>> BEGIN Document text

Alexander O'Neal is an American singer, best known for his internationally chart-topping singles such as "If You Were Here Tonight", "Fake" and "Criticize". He is also known for his duets with Cherelle on "Saturday Love" and "Never Knew Love Like This". In the United Kingdom, he appeared on a number of reality television shows including The Weakest Link, Just the Two of Us and Celebrity Wife Swap. He entered the House on Day 1, but as part of the launch night twist, he was automatically nominated for the first eviction. On Day 11, Alexander decided to walk from the Big Brother house, following an argument with Perez Hilton.

===Alicia Douvall===
Alicia Douvall (born Sarah Howes) is a British glamour model, businesswoman, actress, and television personality. She is the founder and owner of Douvall's skincare company. She entered the House on Day 1. On Day 17, Alicia became the second housemate to be evicted.

===Calum Best===
Calum Best is a British-American former fashion model, television personality, and occasional actor. He is also known as the son of the late football icon, George Best and former Playboy model, Angie Best. He won the second series of Celebrity Love Island in 2006, and appeared in the ITV2 series Calum, Fran and Dangerous Danan, with Fran Cosgrave and Paul Danan. He was also featured in the MTV show Totally Calum Best, where it detailed Best's attempts to remain celibate for fifty days. Best has been romantically involved with Lindsay Lohan, Celebrity Big Brother 9 housemate Georgia Salpa and Alicia Douvall. On Day 1, Calum entered the House. On Day 31, Calum left the house in third place. He later returned to compete in Celebrity Big Brother 19 as an "All star" housemate.

>> END Document text
>> BEGIN Exercise data

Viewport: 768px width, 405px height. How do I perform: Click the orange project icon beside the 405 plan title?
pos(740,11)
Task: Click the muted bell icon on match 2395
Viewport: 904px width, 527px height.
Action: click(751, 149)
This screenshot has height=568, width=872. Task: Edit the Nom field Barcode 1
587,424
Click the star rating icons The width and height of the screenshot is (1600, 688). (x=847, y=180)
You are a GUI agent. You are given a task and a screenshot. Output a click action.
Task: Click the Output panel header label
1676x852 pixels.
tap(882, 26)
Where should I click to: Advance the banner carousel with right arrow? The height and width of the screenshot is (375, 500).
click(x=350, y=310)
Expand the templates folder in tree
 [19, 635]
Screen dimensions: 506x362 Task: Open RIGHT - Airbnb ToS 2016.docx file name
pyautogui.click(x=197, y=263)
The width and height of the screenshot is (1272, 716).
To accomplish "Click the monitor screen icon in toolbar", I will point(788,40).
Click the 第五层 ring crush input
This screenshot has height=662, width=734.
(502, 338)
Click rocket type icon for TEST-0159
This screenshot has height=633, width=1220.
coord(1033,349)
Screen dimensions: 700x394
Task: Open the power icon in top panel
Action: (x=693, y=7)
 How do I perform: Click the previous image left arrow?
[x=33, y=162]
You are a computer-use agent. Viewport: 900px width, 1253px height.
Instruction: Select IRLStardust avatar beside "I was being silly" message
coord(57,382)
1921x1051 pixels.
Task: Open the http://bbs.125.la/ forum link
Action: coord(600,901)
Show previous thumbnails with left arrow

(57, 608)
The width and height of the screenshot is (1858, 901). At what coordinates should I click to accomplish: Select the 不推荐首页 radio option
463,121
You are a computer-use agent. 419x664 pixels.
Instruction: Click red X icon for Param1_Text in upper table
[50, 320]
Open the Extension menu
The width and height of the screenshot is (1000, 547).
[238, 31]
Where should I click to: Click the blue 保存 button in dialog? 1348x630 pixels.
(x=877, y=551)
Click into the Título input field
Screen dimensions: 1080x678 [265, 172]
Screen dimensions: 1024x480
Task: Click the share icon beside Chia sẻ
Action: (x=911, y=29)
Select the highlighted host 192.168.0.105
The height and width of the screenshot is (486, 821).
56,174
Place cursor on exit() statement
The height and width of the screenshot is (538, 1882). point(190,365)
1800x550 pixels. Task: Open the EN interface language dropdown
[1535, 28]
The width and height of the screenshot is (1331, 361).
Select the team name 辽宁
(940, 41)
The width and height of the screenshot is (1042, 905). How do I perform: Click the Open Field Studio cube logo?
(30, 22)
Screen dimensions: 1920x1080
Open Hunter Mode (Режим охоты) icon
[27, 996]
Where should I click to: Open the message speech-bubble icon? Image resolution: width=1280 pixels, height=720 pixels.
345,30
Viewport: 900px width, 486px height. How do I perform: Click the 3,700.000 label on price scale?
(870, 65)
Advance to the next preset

>> END Exercise data

=== Directives ===
[1] Print the housemate profiles between "Alexander O'Neal is" and "with Perez Hilton.", inclusive, word for word.
[2] Output the rows between the lines holding "You are a GUI" and "click(x=350, y=310)", inclusive, verbatim and with nothing else.
None of the rows relate to the housemate profiles.

=== Answers ===
[1]
Alexander O'Neal is an American singer, best known for his internationally chart-topping singles such as "If You Were Here Tonight", "Fake" and "Criticize". He is also known for his duets with Cherelle on "Saturday Love" and "Never Knew Love Like This". In the United Kingdom, he appeared on a number of reality television shows including The Weakest Link, Just the Two of Us and Celebrity Wife Swap. He entered the House on Day 1, but as part of the launch night twist, he was automatically nominated for the first eviction. On Day 11, Alexander decided to walk from the Big Brother house, following an argument with Perez Hilton.

[2]
You are a GUI agent. You are given a task and a screenshot. Output a click action.
Task: Click the Output panel header label
1676x852 pixels.
tap(882, 26)
Where should I click to: Advance the banner carousel with right arrow? The height and width of the screenshot is (375, 500).
click(x=350, y=310)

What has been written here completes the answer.